Financial Independence
Financial Independence (FI) makes work optional through living intentionally and with purpose.

How do I “make work optional”?
FI is rooted in the principle that in order to be “work optional,” we must create a financial portfolio where our assets can sustain generating enough cash to pay our annual living expenses for the desired time duration. The rule of 25 allows for a simplified way to calculate the portfolio need based on forecasted expenses for an expected work optional time of ~30 years. For example, if your forecasted annual expenses are $100,000, a portfolio of $2,500,000 ($100K *25) would be a good starting goal.
How am I ever going to save millions of dollars?
The simple answer, you don’t need to! We can leverage the power of compounding interest to help close the gap between our savings and our target over longer periods of time. The rule of 72 states that you can divide the expected interest rate by 72 to forecast the time in which your investment will double. For example, the inflation adjusted average return of the S&P 500 index for the last 100 years is 7.5%. Assuming this rate continues, we could expect our money to double every 9.6 years (72/7.5) while maintaining the same buying power it has today.

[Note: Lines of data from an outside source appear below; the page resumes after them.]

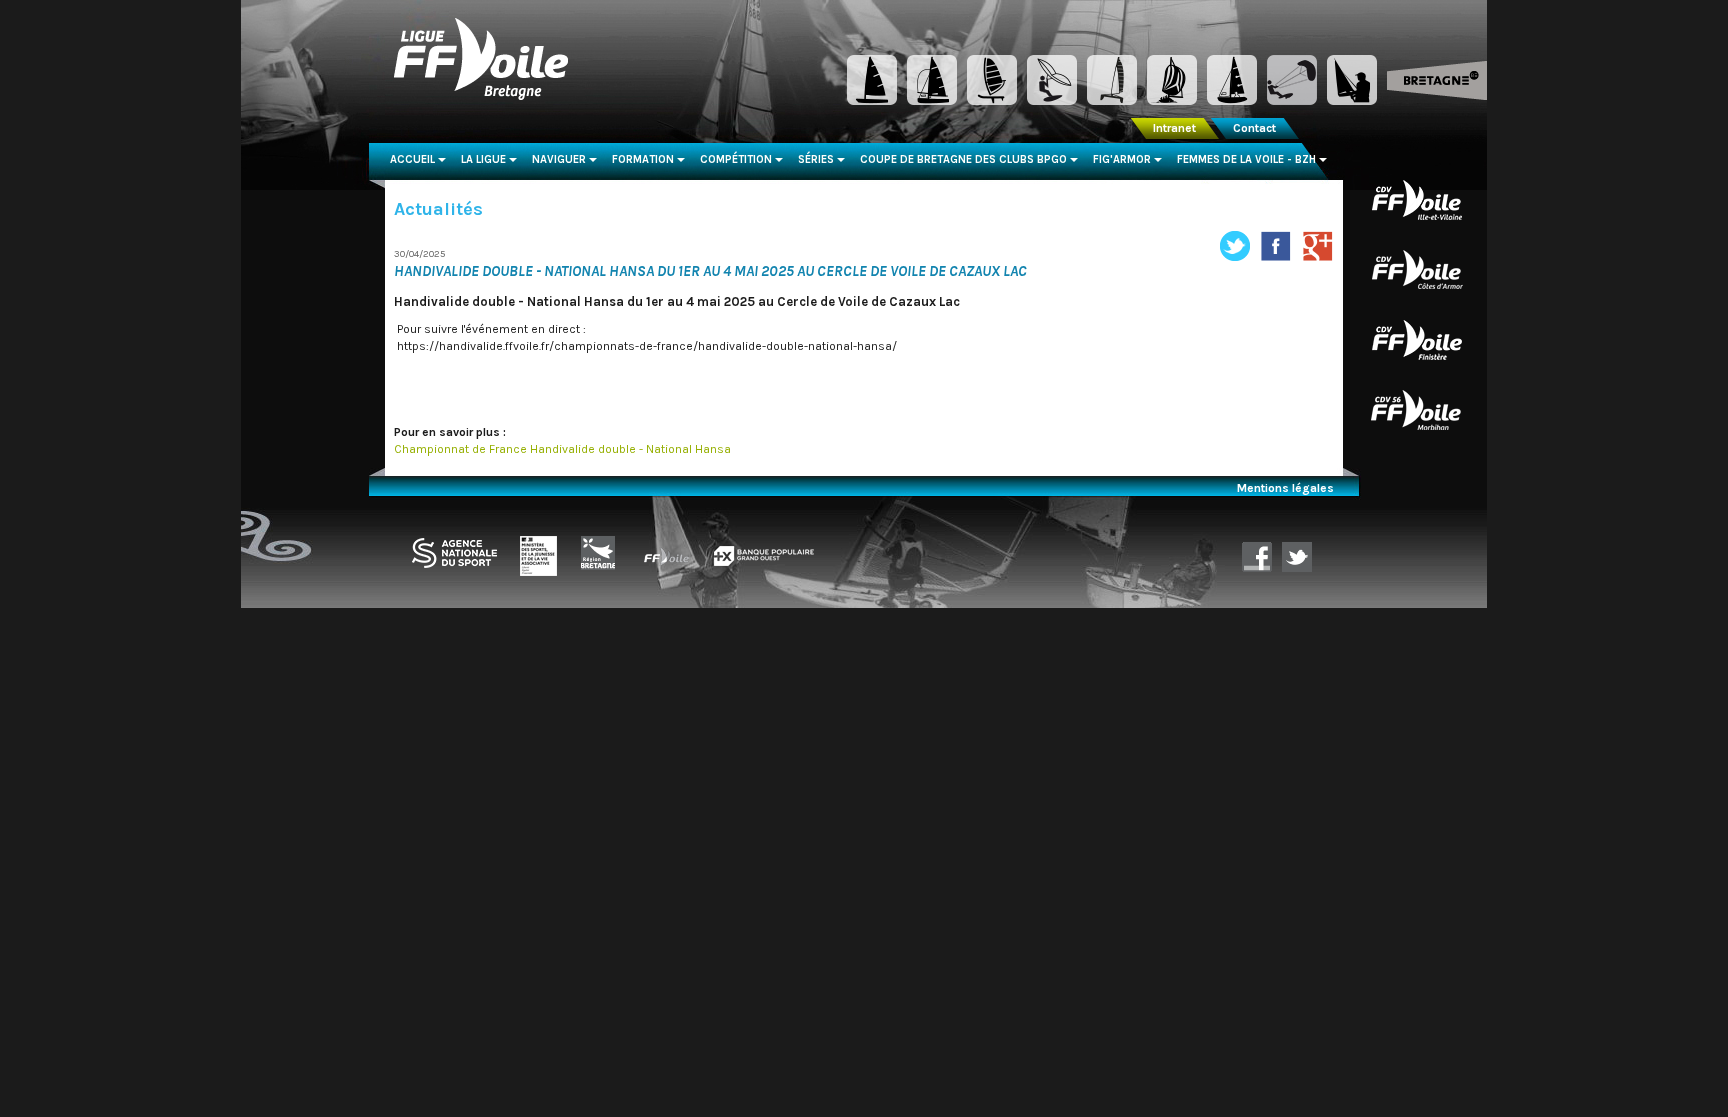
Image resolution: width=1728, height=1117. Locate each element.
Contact (1254, 128)
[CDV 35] (1417, 199)
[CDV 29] (1417, 339)
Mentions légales (1285, 488)
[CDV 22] (1417, 269)
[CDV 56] (1417, 409)
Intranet (1174, 128)
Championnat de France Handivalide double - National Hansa (562, 449)
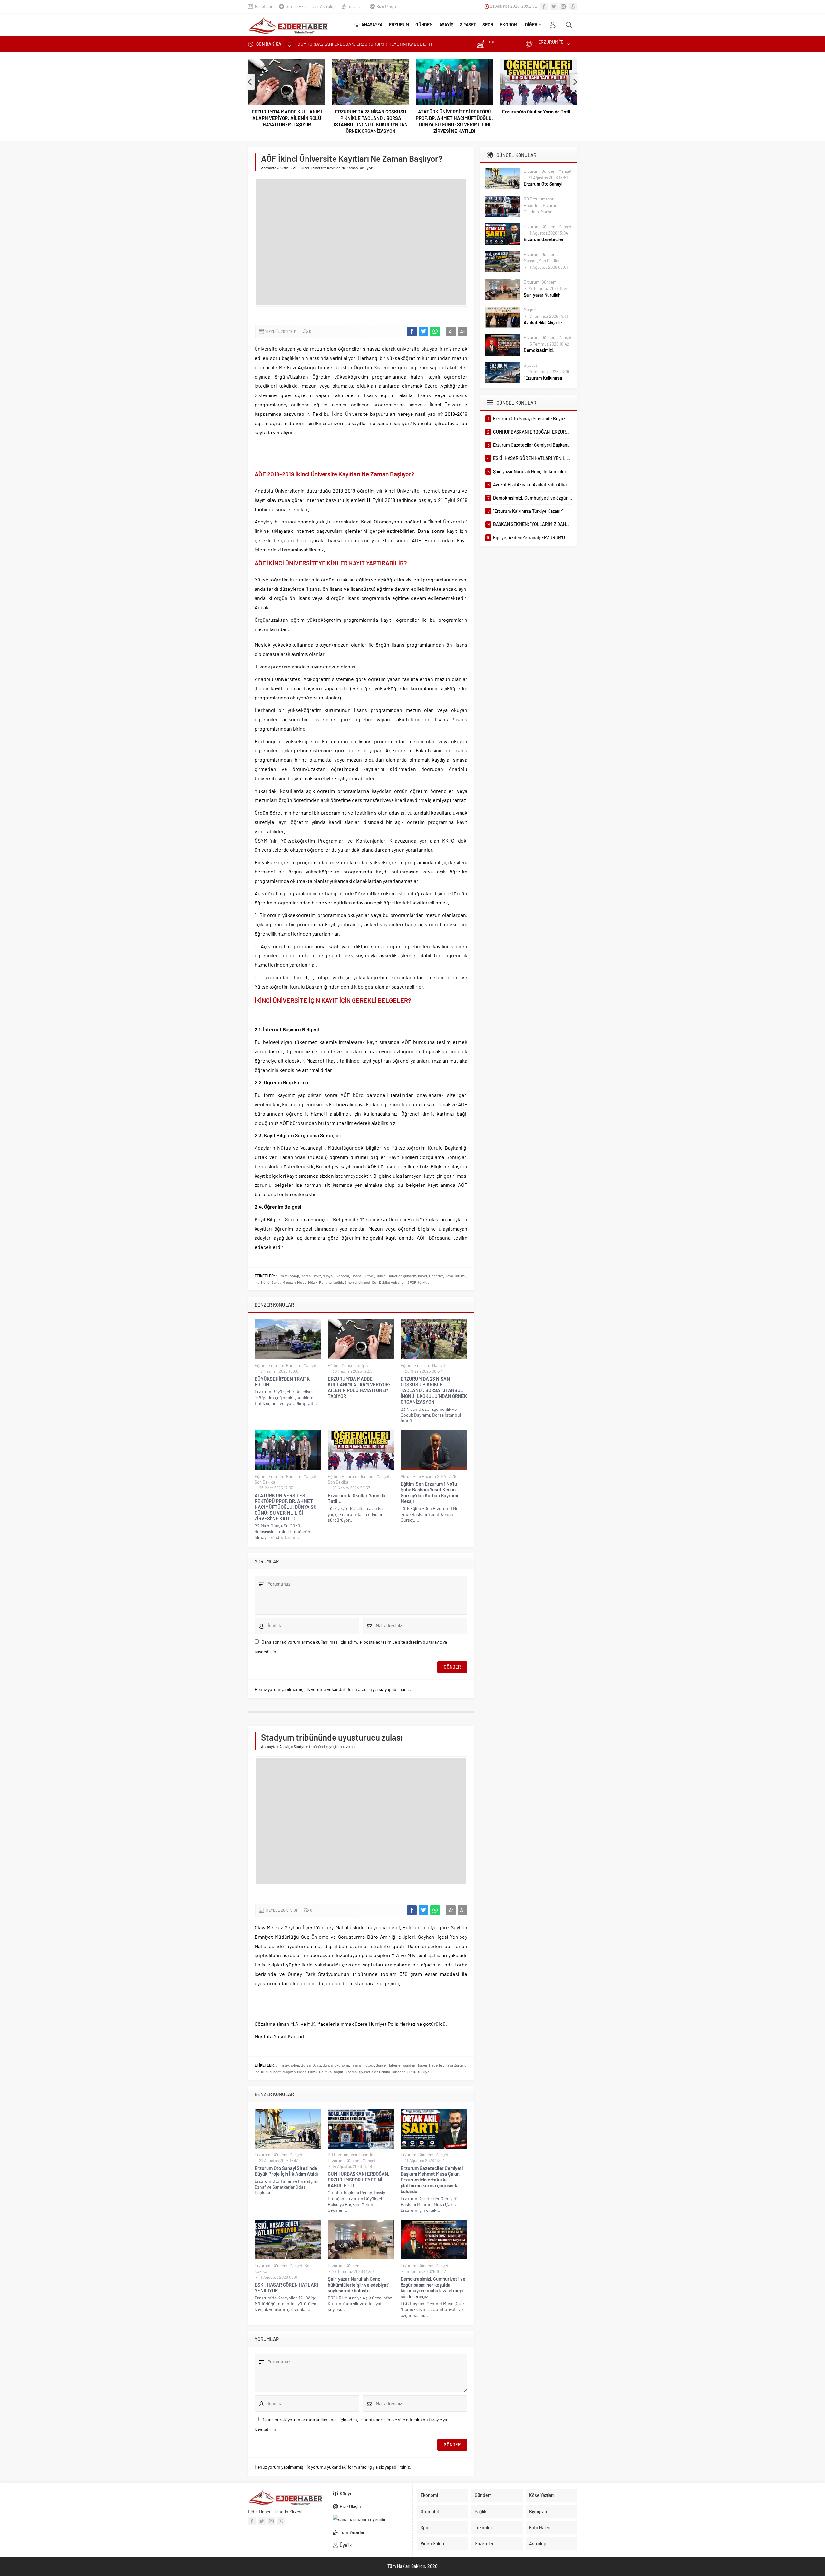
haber (422, 1275)
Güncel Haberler (389, 1275)
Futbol (368, 1275)
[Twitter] (554, 6)
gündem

How does this work in real life?
Meet Jill. Jill is 30 years old and just getting started on her FI journey. Jill has not accumulated any savings thus far, but makes a good salary at her job. If Jill were to save and invest $2,000 per month, in 30 years her portfolio would reach $2,500,000 with her only contributing $720,000. There is a reason that Einstein called compounding the eighth wonder of the world!